**SET TASK A**
In the records, copy everything from the line containing "has height=970, width=1891." down to the line containing "The width and height of the screenshot is (479, 269).", keeping both of those lines and reproducing each one exactly.

**TEXT**
■ ■ ■ ■

- Directed by: Oshosheni Hiveluah
- Written by: Oshosheni Hiveluah
- Produced by: Virginia Witts
- Starring: Uno Kamoruao Naimbona Licius Ester Kakoi
- Cinematography: Renier de Bruyn
- Edited by: Robert Scott
- Music by: Christian Polloni & ‘Big Ben’
- Release date: 2014;
- Running time: 22 min.
- Country: Namibia
- Languages: Otjihimba English

= Tjitji: The Himba Girl =

2015 Namibian short film

Tjitji: The Himba Girl is a 2015 Namibian short film directed by Oshosheni Hiveluah and produced by Virginia Witts. Written by: Sophie Mukenge Kabongo and Audrey Mootseng. The film focuses on the life of Tjijandjeua 'Tjitji', a young, successful and ambitious Himba student who has secret dreams of being the next famous ‘Talk Show Host’. The film has been recognized for breaking stereotypes against women.

The film received positive reviews and won several awards at international film festivals. The film had the nominations in the categories Best Director, Best Original Screenplay, Best Original Music Score, Best Cinematography, and Best Narrative Film at the 2014 Namibian Theater and Film Awards held at the National Theatre of Namibia (NTN). Later, it won awards for cinematography and narrative film at the Namibian Theatre and Film awards in 2014. It received special mention at the Bangalore Short Film Festival in Bangalore, India, in 2015. Tjitji the Himba Girl was also the official short film at the Africa International Film Festival in 2015.

■ ■ ■ ■

**EXERCISE MATERIAL**

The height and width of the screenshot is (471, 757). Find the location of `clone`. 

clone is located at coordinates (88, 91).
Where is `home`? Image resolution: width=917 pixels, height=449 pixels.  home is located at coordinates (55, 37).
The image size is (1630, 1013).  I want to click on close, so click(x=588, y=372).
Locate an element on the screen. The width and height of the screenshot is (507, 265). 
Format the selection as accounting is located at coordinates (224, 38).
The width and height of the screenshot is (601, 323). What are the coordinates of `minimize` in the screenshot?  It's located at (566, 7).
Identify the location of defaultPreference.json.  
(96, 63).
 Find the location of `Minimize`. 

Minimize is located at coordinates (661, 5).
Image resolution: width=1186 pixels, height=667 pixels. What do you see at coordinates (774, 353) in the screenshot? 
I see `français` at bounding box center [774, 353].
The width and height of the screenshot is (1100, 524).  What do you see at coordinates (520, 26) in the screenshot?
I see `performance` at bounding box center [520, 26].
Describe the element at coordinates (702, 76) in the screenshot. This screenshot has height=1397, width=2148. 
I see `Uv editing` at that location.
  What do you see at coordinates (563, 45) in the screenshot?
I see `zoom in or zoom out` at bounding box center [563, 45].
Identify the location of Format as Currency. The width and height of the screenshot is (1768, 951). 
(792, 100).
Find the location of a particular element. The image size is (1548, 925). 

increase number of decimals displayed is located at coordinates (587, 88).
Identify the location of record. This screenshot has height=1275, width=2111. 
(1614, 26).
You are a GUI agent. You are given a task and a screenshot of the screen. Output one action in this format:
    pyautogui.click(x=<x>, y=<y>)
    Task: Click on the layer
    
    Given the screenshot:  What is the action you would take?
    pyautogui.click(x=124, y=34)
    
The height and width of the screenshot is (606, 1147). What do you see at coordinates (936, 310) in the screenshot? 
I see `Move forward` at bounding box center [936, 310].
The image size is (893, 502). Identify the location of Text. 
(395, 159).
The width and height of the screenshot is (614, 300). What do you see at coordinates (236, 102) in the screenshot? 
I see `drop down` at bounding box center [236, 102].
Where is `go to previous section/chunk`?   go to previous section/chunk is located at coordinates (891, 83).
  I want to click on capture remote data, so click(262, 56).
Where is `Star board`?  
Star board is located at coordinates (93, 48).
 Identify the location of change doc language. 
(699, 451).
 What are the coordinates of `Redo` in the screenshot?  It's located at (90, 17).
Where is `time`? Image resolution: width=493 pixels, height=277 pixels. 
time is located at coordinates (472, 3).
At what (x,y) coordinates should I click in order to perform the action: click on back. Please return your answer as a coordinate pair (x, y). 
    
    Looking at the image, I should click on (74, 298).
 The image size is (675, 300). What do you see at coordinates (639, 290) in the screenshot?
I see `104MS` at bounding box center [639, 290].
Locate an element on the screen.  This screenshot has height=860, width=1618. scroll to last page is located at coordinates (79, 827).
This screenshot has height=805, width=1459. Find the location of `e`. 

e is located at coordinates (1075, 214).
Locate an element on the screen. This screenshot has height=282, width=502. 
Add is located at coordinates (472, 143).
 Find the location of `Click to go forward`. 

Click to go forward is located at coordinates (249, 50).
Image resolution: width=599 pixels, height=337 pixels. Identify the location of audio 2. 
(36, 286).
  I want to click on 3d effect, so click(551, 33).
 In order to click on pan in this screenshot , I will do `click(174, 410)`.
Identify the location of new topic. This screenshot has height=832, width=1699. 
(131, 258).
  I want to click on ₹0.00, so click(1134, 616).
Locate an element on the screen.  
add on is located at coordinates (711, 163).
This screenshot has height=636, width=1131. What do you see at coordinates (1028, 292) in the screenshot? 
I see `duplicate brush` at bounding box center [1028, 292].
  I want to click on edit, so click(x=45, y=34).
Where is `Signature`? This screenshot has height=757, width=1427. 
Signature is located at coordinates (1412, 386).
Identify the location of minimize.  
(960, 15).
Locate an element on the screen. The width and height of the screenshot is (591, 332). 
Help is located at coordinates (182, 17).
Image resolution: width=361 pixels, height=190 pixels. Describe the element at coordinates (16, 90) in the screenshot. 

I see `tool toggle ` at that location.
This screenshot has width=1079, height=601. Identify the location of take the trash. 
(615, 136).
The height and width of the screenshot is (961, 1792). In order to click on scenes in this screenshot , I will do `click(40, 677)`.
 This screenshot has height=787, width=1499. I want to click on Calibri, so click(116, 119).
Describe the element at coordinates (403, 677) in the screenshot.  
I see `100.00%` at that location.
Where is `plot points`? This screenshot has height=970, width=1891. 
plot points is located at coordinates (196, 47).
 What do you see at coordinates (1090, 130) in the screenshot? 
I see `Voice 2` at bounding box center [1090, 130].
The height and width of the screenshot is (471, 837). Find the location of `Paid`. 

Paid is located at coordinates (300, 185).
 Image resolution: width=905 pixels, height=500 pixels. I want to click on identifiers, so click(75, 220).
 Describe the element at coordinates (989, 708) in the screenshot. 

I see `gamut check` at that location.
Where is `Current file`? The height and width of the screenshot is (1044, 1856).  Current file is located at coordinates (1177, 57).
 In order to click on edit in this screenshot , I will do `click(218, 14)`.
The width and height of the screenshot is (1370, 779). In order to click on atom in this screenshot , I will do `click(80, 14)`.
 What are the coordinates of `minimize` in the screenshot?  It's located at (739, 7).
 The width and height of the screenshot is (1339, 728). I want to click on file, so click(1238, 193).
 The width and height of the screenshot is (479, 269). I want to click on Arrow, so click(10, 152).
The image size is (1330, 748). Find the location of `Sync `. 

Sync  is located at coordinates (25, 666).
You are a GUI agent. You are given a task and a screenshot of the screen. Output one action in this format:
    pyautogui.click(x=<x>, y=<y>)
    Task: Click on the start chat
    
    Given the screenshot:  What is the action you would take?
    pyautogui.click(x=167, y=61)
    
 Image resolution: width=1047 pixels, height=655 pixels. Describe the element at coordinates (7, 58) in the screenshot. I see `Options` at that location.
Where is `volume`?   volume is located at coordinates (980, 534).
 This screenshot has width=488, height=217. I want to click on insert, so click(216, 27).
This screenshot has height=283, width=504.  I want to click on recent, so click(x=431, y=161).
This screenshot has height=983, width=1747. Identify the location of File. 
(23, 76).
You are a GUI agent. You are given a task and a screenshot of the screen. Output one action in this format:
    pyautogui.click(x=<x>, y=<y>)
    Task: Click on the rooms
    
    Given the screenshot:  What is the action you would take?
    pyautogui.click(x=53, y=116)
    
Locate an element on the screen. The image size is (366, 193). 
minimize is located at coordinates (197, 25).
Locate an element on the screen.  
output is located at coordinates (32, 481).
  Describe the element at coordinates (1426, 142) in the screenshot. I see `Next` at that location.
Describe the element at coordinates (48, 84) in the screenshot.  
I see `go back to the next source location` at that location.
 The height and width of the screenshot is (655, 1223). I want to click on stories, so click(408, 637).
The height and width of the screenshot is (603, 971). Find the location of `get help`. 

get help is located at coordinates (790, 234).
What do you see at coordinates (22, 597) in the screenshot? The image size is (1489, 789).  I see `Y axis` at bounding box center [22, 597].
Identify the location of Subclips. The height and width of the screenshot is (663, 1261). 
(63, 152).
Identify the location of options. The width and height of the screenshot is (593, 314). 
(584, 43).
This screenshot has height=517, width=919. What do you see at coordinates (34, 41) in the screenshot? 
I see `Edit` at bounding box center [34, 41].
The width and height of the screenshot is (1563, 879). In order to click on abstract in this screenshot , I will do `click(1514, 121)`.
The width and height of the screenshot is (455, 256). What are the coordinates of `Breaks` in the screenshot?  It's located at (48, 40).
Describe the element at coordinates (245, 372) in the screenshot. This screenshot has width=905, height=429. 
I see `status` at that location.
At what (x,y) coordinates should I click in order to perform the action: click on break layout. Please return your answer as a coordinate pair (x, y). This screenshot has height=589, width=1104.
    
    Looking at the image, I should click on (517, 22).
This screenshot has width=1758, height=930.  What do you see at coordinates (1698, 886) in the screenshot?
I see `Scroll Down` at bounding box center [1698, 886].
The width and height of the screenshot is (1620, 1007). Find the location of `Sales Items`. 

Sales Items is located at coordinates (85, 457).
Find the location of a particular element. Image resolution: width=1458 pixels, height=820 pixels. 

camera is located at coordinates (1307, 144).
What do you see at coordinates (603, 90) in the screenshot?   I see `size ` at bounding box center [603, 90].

■ ■ ■ ■

**SET TASK B**
Answer these questions using the text about Tjitji: The Himba Girl.
(i) Who handled the film's cinematography?
(ii) What is the film's running time?
(iii) At which festival did the film receive a special mention in 2015?

**EXERCISE OUTPUT A**
Where is `plot points`? This screenshot has height=970, width=1891. 
plot points is located at coordinates (196, 47).
 What do you see at coordinates (1090, 130) in the screenshot? 
I see `Voice 2` at bounding box center [1090, 130].
The height and width of the screenshot is (471, 837). Find the location of `Paid`. 

Paid is located at coordinates (300, 185).
 Image resolution: width=905 pixels, height=500 pixels. I want to click on identifiers, so click(75, 220).
 Describe the element at coordinates (989, 708) in the screenshot. 

I see `gamut check` at that location.
Where is `Current file`? The height and width of the screenshot is (1044, 1856).  Current file is located at coordinates (1177, 57).
 In order to click on edit in this screenshot , I will do `click(218, 14)`.
The width and height of the screenshot is (1370, 779). In order to click on atom in this screenshot , I will do `click(80, 14)`.
 What are the coordinates of `minimize` in the screenshot?  It's located at (739, 7).
 The width and height of the screenshot is (1339, 728). I want to click on file, so click(1238, 193).
 The width and height of the screenshot is (479, 269). I want to click on Arrow, so click(10, 152).

**EXERCISE OUTPUT B**
(i) Renier de Bruyn
(ii) 22 minutes
(iii) The Bangalore Short Film Festival in Bangalore, India